Why Government Is Bad
The recommendation of wu wei as a political strategy is connected with the Daoist analysis of suffering in ancient China. The Daodejing regards widespread misery as the result of governments that act contrary to the Dao of nature. Two characteristics of those governments seem to be especially at fault: first, the self-centeredness of the ruling class and its disregard for the well-being of the common people, and second, governments’ tendency to interfere in the lives of individuals. These two traits are connected to one another. Chapter 75 explains the situation in very plain terms:
The people are hungry because
those above eat up too much in taxes;
This is why the people are hungry.
The people are difficult to govern
because those above engage in action;
This is why the people are difficult to govern.
People look upon death lightly
because those above are obsessed with their own lives.
This is why people look upon death lightly.[1]
There is no doubt that the Daodejing regarded the extravagant self-indulgence of China’s rulers as contributing to the problem:
The court is resplendent;
Yet the fields are overgrown.
The granaries are empty;
Yet some wear elegant clothes;
Fine swords dangle at their sides;
They are stuffed with food and drink;
And possess wealth in gross abundance.
This is known as taking prid
e in robbery.
Far is this from the Way![2]
Understanding the contemporary political situation in these terms, the Daodejing recommends that rulers themselves practice the natural way by reducing their desires and living simply. “In bringing order to the people or in serving Heaven,” says chapter 59, “nothing is as good as frugality.”[3] The rulers’ cultivation of the virtues of simplicity and nonaccumulation should become the basis for the policy of the government.
Noninterference
This policy and the whole Daoist political philosophy can probably be summed up in this statement: “Ruling a great state is like cooking a small fish.”[4] Unless you have experience cooking small fish, you might find this simile a bit mystifying. The statement assumes that you know how delicate fish flesh becomes when it is cooked; it flakes off the bone very easily and, without proper attention, disintegrates. The implication for both cook and ruler is to refrain from interfering with the process. If you keep poking and turning the fish with chopsticks, it will break up and lose its savor. Intervene as little possible. Cook one side, turn over, and cook the other. That’s it. That is wu wei.

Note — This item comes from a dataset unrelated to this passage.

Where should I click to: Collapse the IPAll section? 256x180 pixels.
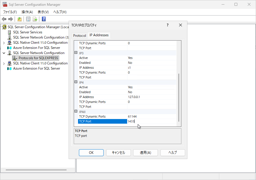coord(76,112)
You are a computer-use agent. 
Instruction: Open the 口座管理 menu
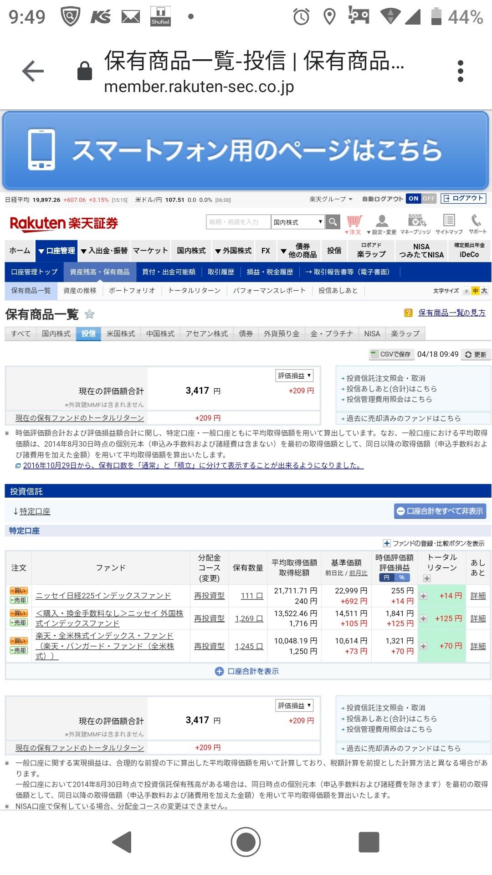click(57, 251)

As a political philosophy, this means that government should stay out of people’s lives as much as possible. An English translation of the Daodejing was probably not available when Henry David Thoreau penned his essay on “Civil Disobedience,” but the first paragraph of that famous essay precisely expresses the early Daoist view of governance: “I heartily accept the motto,—‘That government is best which governs least’; and I should like to see it acted up to more rapidly and systematically.” The Daodejing clearly advocates a minimalist government as envisioned by Thoreau. But Thoreau takes this idea even further: “Carried out, it finally amounts to this, which I also believe,—‘That government is best which governs not at all’; and when men are prepared for it, that will be the kind of government which they will have. Government is at best but an expedient; but most governments are usually, and all governments are sometimes, inexpedient.”[5] When he takes this position, Thoreau unwittingly aligns himself with Zhuangzi, whose interpretation of Daoism we will take up shortly. Both Thoreau and Zhuangzi would have thought that until governments are eliminated altogether, the best we can hope is for them to leave us alone.